Count the lines below that contain the string "height", treating uppercase and lowercase letters as different, and give only the number.

• **SUPPLIED DATA**:
════════════════
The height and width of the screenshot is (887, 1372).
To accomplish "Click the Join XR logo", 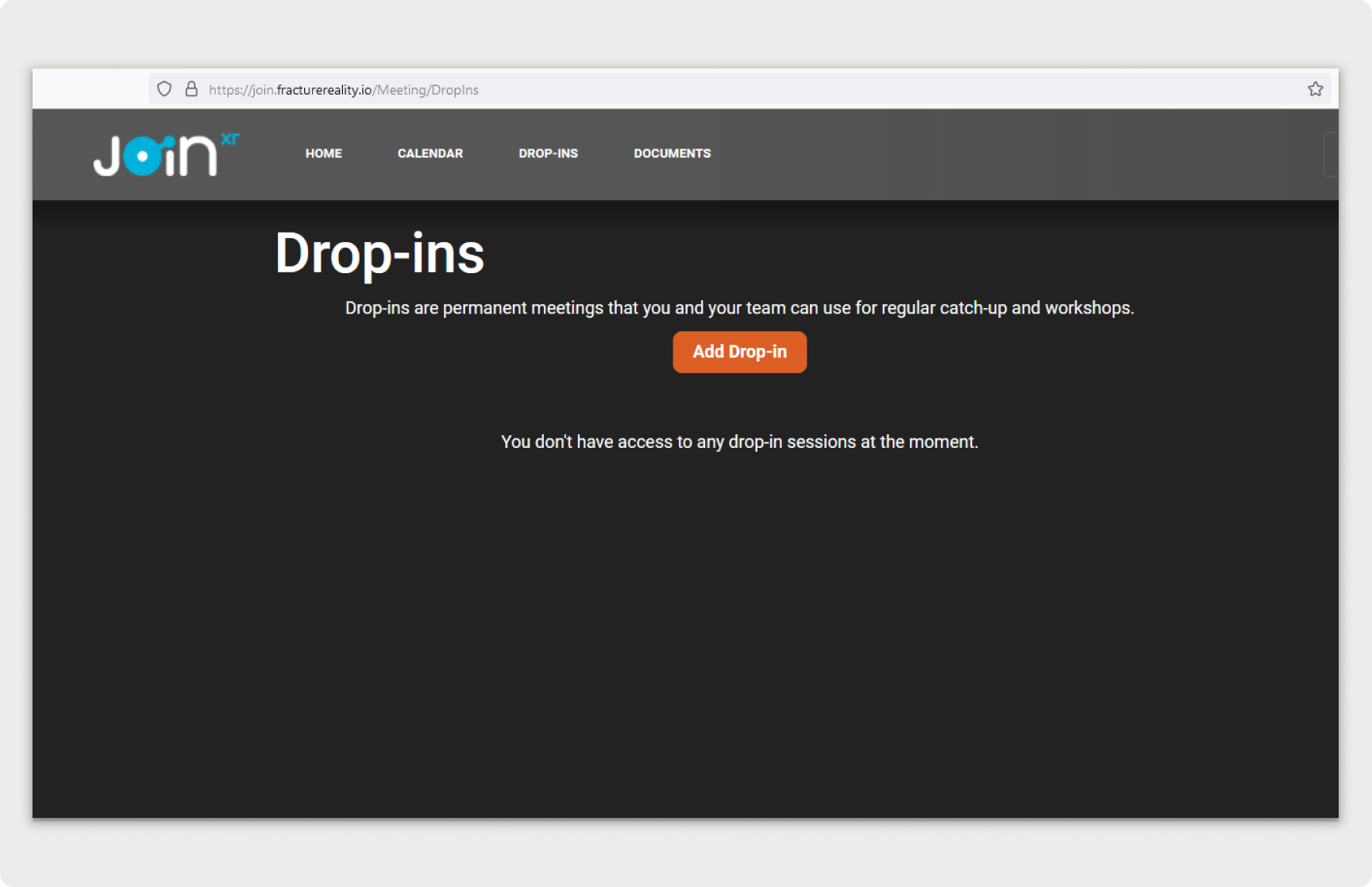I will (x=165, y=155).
════════════════
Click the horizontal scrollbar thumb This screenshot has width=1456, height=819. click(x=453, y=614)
════════════════
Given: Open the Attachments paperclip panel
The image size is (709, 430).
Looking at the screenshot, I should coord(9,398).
════════════════
• **THE SOLUTION**:
2